Click-target material:
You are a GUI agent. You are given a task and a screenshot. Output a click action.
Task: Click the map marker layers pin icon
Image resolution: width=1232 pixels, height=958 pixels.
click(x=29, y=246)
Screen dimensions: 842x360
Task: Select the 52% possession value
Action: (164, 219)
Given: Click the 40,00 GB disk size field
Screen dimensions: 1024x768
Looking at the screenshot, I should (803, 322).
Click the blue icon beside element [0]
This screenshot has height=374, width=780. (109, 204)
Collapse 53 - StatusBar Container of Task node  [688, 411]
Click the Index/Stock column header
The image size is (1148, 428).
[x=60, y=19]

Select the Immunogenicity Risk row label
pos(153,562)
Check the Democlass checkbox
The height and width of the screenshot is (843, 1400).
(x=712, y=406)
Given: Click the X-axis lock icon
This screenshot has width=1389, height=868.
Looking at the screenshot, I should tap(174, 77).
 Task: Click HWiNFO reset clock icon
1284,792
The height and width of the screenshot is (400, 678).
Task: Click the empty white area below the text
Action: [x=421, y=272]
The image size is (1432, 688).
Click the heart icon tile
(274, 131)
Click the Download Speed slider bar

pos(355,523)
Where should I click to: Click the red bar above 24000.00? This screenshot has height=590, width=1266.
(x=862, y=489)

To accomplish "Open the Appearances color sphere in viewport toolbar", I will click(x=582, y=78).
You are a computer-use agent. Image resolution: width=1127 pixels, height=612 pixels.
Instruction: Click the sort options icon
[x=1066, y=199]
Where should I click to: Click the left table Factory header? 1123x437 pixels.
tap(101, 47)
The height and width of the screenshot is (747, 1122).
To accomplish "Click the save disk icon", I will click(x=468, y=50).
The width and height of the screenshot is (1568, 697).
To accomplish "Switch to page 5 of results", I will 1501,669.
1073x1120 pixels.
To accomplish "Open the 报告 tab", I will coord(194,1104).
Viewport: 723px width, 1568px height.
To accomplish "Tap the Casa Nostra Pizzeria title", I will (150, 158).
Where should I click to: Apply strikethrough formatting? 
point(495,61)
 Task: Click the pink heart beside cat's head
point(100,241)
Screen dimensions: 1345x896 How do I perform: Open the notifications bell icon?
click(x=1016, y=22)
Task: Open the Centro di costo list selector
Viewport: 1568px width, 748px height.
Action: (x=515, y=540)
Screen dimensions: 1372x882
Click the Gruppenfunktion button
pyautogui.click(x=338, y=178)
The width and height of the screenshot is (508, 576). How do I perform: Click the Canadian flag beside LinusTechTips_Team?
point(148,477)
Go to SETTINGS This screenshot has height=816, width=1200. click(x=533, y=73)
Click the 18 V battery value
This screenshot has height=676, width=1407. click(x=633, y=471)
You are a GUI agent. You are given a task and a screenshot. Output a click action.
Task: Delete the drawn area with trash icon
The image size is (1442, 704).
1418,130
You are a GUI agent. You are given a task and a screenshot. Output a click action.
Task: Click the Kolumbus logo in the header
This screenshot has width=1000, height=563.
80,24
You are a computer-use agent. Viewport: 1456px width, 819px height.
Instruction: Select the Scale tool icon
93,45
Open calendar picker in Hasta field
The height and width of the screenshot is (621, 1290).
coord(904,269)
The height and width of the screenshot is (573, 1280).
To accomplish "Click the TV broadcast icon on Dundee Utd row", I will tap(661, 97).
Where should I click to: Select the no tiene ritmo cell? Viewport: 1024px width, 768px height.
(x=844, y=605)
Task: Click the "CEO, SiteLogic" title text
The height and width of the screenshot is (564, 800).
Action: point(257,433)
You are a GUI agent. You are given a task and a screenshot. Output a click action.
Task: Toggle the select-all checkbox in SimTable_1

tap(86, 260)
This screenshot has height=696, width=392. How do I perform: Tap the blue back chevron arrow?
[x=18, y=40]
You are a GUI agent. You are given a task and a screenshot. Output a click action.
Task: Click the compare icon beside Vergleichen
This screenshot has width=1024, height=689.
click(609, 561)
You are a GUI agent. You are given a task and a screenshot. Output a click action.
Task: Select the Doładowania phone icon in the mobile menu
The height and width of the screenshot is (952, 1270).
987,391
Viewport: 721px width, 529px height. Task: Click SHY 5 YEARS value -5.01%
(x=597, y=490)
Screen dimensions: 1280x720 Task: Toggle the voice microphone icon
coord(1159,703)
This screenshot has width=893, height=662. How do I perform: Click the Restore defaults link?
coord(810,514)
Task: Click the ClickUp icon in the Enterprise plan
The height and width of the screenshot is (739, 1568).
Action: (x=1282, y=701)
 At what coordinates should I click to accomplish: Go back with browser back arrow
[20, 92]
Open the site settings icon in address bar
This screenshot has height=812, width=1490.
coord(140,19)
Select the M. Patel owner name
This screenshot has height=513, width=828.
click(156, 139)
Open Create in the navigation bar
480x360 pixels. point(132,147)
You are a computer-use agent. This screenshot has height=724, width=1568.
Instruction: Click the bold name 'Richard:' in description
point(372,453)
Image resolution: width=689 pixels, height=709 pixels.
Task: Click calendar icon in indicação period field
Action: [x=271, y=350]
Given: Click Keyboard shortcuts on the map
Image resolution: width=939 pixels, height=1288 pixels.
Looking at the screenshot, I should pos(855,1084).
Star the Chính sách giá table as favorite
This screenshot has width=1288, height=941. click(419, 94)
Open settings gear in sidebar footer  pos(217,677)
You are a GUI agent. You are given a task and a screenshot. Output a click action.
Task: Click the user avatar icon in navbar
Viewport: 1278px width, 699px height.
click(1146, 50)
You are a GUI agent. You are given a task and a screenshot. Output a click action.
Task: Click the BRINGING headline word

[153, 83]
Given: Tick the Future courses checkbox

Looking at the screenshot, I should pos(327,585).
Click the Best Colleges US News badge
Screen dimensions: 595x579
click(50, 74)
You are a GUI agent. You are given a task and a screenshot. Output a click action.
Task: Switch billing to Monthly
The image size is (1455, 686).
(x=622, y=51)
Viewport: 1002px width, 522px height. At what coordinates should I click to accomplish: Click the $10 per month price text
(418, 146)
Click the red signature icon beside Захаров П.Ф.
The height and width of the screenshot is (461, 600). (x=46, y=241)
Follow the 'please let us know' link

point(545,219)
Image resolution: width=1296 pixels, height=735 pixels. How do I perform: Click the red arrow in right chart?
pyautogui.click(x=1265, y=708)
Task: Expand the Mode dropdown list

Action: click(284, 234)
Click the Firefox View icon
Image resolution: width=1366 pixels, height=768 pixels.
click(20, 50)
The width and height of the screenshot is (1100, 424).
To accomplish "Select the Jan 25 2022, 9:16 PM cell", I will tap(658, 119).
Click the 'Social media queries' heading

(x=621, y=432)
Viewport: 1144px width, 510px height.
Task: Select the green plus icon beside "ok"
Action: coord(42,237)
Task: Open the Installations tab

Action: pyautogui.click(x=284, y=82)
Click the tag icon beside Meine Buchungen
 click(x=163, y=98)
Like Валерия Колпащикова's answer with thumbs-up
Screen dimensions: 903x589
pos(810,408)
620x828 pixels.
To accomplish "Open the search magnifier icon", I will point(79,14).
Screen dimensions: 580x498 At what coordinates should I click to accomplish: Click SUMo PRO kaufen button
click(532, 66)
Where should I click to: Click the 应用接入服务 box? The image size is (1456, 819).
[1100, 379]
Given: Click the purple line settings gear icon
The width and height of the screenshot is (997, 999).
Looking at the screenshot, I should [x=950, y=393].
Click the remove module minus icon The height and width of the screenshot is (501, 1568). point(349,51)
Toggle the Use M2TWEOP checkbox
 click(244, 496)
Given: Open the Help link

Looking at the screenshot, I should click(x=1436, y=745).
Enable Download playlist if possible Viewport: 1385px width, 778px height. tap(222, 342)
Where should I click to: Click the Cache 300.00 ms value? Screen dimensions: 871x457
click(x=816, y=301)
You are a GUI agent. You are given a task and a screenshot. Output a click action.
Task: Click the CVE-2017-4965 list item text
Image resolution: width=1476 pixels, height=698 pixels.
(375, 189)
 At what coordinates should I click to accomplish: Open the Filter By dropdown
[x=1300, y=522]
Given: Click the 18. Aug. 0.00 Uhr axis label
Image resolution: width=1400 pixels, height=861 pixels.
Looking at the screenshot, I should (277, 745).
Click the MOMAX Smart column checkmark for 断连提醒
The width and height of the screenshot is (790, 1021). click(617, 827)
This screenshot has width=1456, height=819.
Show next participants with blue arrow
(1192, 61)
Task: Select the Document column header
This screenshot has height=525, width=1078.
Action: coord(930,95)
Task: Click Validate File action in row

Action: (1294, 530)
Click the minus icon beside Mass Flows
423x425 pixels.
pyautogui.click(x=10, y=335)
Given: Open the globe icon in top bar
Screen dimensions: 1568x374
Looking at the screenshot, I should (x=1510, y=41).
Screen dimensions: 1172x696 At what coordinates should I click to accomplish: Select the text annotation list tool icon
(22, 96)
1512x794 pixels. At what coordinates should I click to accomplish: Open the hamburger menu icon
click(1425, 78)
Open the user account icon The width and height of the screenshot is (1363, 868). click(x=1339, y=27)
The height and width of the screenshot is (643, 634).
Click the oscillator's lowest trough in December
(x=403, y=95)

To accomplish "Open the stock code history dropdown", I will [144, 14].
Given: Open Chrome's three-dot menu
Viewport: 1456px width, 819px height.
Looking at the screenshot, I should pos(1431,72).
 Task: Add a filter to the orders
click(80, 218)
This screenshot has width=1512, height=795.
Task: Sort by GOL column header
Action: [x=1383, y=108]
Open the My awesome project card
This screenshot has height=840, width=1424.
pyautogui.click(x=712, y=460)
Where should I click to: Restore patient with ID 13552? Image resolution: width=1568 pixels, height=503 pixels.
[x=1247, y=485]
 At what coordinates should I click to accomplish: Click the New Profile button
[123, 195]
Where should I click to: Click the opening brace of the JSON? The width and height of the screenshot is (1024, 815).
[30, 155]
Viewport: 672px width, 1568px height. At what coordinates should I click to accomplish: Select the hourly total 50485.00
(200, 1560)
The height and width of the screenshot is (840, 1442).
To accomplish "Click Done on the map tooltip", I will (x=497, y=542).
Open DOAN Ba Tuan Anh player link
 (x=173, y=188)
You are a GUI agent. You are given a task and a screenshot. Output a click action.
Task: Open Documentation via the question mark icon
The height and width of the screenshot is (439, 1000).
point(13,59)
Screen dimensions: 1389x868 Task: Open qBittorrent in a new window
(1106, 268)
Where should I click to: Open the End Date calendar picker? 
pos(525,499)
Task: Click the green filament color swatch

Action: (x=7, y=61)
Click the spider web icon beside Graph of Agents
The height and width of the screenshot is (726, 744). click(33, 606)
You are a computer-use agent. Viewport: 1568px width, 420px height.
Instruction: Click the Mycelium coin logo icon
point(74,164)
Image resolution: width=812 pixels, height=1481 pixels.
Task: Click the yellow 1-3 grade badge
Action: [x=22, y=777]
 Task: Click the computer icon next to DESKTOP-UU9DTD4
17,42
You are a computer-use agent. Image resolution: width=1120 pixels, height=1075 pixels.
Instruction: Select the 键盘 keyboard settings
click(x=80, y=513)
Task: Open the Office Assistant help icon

What you need to do —
State how many lines of the material above contain the string "field", matching case exactly, and give only the number.

Solution to the exercise —
3